The ROX index = (SpO2/FiO2) / respiratory rate. It is calculated at 2, 6, and 12 hours of HFNC therapy to predict failure. A ROX index ≥4.88 at 12 hours predicts HFNC success; values <2.85 at 2 hours, <3.47 at 6 hours, or <3.85 at 12 hours predict failure and the need for intubation. Serial measurement is more useful than single values. It provides a simple, objective escalation trigger.
How does HFNC generate PEEP?+
HFNC generates low-level positive end-expiratory pressure (2-5 cmH2O, flow-dependent) through high gas flow opposing expiratory airflow at the nasopharynx. This is variable and depends on flow rate, mouth opening, and patient anatomy — it is not a set PEEP as with NIV or mechanical ventilation. This 'stenting' effect may reduce atelectasis and improve oxygenation but should not be relied upon for patients requiring significant PEEP.

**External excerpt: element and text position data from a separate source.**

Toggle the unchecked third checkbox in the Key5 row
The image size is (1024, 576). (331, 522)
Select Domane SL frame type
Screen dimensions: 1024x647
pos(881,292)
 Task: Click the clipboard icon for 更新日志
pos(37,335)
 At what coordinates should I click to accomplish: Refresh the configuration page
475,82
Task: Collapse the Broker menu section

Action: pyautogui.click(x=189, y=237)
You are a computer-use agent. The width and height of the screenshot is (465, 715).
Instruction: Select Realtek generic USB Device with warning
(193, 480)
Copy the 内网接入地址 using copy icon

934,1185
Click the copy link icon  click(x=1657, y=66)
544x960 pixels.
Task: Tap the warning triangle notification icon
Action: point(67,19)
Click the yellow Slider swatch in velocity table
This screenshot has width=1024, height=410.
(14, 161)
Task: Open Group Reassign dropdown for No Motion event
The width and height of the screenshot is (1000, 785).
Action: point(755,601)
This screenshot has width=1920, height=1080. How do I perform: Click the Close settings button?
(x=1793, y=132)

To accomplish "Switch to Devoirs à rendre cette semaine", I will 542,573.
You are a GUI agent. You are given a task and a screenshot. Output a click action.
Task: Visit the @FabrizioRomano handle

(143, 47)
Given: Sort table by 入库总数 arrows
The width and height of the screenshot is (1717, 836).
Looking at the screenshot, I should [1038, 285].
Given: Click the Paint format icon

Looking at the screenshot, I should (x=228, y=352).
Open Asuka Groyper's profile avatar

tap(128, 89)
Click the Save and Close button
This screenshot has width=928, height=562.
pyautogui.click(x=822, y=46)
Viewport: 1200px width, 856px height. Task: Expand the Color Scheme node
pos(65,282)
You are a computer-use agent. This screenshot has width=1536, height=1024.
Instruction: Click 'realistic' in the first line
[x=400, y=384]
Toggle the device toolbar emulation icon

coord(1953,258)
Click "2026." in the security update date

When should HFNC be chosen over NIV for acute respiratory failure?+
HFNC is preferred over NIV for acute hypoxemic respiratory failure (non-COPD, non-cardiogenic pulmonary edema), based on the FLORALI trial showing a mortality benefit. NIV remains preferred for COPD exacerbations (strong evidence for reduced intubation and mortality) and acute cardiogenic pulmonary edema. For COVID-19 respiratory failure, both modalities showed benefit, with CPAP potentially superior in some analyses (RECOVERY-RS).
What are the risks of HFNC therapy?+
The primary risk is delayed intubation — patients may appear comfortable ('happy hypoxemia') while respiratory mechanics deteriorate, leading to emergency intubation in worse physiological condition. This is mitigated by protocolized monitoring (ROX index, serial assessment of work of breathing). Other risks include aerosol generation (infection control concern, mitigated by surgical mask over HFNC), nasal mucosal injury with prolonged use, and noise/patient discomfort at very high flows.